=== Working data ===
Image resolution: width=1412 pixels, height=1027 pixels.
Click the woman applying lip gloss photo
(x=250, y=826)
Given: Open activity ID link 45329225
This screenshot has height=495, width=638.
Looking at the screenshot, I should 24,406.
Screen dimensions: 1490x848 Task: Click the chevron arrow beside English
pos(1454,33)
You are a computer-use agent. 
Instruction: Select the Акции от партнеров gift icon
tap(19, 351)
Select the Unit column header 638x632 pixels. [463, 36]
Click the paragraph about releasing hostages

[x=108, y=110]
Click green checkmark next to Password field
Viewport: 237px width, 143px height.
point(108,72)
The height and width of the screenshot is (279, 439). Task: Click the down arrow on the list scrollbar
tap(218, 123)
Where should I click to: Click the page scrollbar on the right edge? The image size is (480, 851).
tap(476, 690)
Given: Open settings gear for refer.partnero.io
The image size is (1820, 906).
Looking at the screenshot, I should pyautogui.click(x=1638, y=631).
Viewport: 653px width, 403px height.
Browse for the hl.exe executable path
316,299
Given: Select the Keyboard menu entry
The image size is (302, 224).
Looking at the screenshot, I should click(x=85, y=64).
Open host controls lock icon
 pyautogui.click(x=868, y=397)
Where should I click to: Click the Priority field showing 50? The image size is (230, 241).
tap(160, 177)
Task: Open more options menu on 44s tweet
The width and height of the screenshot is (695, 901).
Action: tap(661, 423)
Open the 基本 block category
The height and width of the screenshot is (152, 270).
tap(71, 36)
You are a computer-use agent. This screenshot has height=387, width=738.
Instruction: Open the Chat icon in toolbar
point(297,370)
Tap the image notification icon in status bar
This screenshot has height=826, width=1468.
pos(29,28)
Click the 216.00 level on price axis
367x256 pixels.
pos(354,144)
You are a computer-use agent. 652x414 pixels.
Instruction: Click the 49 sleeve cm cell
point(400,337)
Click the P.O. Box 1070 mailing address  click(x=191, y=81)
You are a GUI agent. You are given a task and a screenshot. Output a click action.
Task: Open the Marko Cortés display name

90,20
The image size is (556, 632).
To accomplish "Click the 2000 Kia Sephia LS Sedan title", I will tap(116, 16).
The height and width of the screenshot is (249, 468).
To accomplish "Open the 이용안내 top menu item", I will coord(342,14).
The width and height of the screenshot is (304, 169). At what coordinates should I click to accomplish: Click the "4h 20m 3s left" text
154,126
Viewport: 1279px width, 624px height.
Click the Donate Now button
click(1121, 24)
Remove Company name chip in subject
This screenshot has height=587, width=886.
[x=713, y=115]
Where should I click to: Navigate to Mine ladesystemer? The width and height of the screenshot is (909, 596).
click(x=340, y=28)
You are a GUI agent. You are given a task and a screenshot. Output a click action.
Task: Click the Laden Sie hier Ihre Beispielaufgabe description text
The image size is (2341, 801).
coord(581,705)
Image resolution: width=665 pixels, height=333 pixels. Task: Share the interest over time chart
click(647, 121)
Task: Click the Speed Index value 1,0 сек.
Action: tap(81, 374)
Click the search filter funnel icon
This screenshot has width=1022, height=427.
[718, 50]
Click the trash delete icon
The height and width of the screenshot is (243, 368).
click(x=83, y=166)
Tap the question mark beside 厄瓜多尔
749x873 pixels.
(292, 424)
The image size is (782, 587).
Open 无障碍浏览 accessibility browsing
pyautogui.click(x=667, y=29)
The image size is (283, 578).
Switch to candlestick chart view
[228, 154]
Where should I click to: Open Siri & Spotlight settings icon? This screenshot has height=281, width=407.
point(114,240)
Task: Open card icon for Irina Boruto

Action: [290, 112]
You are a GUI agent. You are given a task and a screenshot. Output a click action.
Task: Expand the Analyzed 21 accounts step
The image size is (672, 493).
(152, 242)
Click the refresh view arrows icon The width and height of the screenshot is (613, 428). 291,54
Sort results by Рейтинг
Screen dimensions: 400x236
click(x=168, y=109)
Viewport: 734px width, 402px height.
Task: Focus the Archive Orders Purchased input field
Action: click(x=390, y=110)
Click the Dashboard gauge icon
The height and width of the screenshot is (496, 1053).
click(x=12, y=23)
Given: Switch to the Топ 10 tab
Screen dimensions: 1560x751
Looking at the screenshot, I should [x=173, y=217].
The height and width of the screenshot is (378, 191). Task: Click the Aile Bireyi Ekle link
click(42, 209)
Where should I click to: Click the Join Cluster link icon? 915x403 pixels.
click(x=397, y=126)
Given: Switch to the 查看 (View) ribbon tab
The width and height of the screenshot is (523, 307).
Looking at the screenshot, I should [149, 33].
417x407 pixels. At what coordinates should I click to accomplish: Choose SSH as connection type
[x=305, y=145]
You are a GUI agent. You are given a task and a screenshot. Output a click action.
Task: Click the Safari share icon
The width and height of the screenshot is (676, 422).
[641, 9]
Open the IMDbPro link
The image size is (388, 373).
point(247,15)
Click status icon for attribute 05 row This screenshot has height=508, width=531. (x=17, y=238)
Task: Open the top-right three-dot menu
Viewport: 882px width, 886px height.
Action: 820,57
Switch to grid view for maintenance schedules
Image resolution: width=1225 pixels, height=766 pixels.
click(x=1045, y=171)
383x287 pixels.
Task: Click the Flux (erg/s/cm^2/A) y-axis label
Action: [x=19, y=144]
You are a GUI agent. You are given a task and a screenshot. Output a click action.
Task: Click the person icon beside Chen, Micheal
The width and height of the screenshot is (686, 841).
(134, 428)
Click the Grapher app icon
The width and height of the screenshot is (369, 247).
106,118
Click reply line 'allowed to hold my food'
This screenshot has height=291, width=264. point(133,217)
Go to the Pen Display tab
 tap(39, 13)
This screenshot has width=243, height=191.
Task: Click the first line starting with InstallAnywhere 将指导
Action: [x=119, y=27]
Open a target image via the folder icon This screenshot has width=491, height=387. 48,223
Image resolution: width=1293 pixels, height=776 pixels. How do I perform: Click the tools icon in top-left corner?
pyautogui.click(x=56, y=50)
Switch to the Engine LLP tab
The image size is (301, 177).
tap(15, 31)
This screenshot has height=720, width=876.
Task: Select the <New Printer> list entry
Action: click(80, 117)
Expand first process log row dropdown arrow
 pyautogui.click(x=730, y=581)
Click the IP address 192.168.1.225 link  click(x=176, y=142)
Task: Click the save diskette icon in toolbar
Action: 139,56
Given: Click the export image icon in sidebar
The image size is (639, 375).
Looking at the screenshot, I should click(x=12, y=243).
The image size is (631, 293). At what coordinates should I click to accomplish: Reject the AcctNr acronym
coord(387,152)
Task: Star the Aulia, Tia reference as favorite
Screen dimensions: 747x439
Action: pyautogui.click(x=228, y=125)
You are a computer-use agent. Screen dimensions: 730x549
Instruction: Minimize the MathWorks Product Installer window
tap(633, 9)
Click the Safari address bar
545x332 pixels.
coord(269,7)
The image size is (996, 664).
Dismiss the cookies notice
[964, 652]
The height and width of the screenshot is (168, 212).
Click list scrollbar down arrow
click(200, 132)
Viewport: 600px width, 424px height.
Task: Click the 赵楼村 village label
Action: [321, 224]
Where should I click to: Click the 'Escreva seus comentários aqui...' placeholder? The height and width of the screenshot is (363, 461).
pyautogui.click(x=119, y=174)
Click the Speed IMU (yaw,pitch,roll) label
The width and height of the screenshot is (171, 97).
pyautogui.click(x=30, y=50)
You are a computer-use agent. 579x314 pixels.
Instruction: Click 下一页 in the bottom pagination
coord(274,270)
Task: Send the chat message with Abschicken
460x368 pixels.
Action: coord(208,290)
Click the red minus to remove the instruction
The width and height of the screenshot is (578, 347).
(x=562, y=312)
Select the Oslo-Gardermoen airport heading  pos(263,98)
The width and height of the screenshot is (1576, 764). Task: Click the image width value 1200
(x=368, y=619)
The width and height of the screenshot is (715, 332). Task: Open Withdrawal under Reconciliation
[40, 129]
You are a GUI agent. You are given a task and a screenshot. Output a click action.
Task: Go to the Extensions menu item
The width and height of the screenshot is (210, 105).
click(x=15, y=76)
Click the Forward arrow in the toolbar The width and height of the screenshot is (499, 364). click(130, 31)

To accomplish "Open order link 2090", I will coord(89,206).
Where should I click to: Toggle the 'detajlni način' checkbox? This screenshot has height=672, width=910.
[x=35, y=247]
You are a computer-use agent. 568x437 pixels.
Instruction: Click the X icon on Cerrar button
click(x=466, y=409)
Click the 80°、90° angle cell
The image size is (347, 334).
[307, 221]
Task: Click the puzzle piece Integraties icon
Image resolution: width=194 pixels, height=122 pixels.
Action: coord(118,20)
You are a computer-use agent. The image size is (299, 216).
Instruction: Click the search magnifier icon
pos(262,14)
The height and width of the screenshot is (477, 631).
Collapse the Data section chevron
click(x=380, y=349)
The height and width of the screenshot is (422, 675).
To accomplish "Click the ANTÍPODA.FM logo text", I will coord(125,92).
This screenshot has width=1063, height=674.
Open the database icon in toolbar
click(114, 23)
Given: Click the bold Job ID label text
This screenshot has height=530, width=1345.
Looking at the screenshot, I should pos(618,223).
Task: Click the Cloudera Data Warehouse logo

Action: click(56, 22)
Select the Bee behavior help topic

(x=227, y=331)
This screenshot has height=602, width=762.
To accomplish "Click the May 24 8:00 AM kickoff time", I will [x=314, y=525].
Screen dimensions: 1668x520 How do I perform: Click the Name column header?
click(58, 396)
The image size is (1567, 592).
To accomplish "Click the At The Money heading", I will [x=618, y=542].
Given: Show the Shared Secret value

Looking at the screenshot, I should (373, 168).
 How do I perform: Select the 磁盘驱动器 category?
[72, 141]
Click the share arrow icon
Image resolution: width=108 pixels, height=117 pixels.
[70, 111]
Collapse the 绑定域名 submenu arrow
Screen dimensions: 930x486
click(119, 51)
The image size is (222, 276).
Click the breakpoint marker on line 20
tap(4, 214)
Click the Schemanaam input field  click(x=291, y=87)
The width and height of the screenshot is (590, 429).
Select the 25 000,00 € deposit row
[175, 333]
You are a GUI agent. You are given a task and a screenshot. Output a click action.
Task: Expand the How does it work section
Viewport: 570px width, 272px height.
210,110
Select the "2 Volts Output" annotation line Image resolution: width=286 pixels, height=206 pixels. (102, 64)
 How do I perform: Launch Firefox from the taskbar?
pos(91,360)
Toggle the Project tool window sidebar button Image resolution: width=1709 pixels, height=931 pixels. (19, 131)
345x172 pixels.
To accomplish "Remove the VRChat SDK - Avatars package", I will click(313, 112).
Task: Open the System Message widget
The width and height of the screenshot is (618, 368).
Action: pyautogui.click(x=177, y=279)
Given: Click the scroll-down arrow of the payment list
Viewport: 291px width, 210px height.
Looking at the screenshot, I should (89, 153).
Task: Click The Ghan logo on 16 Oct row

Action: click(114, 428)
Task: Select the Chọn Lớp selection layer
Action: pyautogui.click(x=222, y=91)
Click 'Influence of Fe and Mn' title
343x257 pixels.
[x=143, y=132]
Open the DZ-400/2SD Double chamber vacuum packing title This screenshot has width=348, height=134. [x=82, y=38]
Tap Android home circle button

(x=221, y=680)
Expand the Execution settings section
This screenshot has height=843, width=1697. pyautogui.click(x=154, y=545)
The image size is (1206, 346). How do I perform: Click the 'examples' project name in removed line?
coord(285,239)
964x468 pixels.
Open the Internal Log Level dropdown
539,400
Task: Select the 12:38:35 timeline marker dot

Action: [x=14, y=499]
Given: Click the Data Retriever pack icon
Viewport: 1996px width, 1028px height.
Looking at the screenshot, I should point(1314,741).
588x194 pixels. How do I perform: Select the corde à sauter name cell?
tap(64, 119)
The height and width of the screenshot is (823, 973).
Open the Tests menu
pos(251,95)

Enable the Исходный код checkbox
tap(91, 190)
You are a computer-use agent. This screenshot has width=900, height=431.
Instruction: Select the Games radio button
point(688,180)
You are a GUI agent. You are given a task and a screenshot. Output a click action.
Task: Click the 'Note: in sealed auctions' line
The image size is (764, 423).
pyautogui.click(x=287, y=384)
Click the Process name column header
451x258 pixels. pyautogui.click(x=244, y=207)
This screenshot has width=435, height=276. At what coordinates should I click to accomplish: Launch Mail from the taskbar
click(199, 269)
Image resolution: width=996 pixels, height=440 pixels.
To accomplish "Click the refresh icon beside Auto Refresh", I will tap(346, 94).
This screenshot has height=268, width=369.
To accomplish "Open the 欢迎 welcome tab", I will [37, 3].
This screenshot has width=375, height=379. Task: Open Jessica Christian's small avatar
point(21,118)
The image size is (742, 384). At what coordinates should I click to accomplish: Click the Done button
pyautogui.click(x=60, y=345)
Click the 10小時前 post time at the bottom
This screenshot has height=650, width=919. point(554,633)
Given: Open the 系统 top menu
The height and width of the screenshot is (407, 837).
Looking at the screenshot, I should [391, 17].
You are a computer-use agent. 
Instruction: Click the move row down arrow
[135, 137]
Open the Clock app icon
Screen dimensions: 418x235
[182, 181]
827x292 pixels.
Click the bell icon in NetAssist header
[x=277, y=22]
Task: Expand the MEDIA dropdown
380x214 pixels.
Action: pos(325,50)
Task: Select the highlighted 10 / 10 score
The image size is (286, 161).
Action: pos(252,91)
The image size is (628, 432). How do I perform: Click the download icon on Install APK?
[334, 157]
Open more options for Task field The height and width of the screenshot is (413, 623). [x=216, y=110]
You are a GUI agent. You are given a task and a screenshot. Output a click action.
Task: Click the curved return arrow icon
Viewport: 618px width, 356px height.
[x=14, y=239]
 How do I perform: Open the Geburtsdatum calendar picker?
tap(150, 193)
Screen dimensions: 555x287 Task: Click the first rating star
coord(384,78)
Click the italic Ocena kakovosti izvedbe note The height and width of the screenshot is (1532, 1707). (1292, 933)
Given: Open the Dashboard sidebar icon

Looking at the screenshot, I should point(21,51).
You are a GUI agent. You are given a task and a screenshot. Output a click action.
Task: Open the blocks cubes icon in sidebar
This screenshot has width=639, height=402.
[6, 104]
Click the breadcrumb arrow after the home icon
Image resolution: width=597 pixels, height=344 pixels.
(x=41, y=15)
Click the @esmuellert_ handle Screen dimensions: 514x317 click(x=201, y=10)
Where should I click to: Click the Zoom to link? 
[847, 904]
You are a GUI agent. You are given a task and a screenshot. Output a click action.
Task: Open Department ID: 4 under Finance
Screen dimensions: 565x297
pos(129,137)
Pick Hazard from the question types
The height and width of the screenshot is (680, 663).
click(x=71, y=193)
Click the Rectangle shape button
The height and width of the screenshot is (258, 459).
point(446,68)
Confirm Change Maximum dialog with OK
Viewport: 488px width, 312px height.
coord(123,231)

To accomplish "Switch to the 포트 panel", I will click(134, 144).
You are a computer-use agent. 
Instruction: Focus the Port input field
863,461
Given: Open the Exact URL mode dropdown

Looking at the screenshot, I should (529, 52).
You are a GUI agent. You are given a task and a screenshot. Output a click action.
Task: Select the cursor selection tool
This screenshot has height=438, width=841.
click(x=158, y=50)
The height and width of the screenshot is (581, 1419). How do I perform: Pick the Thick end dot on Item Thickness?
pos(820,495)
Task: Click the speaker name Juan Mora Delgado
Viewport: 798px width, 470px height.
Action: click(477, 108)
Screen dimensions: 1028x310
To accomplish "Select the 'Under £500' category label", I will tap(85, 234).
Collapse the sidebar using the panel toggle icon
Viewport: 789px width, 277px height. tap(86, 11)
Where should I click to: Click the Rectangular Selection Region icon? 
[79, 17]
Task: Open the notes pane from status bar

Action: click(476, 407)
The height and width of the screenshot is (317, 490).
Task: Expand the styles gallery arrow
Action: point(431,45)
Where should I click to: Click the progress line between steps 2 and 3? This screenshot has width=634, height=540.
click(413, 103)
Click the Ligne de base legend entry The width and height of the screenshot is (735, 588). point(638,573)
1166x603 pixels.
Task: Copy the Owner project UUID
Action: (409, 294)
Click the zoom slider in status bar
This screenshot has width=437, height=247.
===
> **Required action**
Reproduce verbatim the stretch of lines beginning with the one containing "Click the @esmuellert_" and ending at the close of the entries above.

> **Solved exercise**
Click the @esmuellert_ handle Screen dimensions: 514x317 click(x=201, y=10)
Where should I click to: Click the Zoom to link? 
[847, 904]
You are a GUI agent. You are given a task and a screenshot. Output a click action.
Task: Open Department ID: 4 under Finance
Screen dimensions: 565x297
pos(129,137)
Pick Hazard from the question types
The height and width of the screenshot is (680, 663).
click(x=71, y=193)
Click the Rectangle shape button
The height and width of the screenshot is (258, 459).
point(446,68)
Confirm Change Maximum dialog with OK
Viewport: 488px width, 312px height.
coord(123,231)

To accomplish "Switch to the 포트 panel", I will click(134, 144).
You are a computer-use agent. 
Instruction: Focus the Port input field
863,461
Given: Open the Exact URL mode dropdown

Looking at the screenshot, I should (529, 52).
You are a GUI agent. You are given a task and a screenshot. Output a click action.
Task: Select the cursor selection tool
This screenshot has height=438, width=841.
click(x=158, y=50)
The height and width of the screenshot is (581, 1419). How do I perform: Pick the Thick end dot on Item Thickness?
pos(820,495)
Task: Click the speaker name Juan Mora Delgado
Viewport: 798px width, 470px height.
Action: click(477, 108)
Screen dimensions: 1028x310
To accomplish "Select the 'Under £500' category label", I will tap(85, 234).
Collapse the sidebar using the panel toggle icon
Viewport: 789px width, 277px height. tap(86, 11)
Where should I click to: Click the Rectangular Selection Region icon? 
[79, 17]
Task: Open the notes pane from status bar

Action: click(476, 407)
The height and width of the screenshot is (317, 490).
Task: Expand the styles gallery arrow
Action: point(431,45)
Where should I click to: Click the progress line between steps 2 and 3? This screenshot has width=634, height=540.
click(413, 103)
Click the Ligne de base legend entry The width and height of the screenshot is (735, 588). point(638,573)
1166x603 pixels.
Task: Copy the Owner project UUID
Action: (409, 294)
Click the zoom slider in status bar
This screenshot has width=437, height=247.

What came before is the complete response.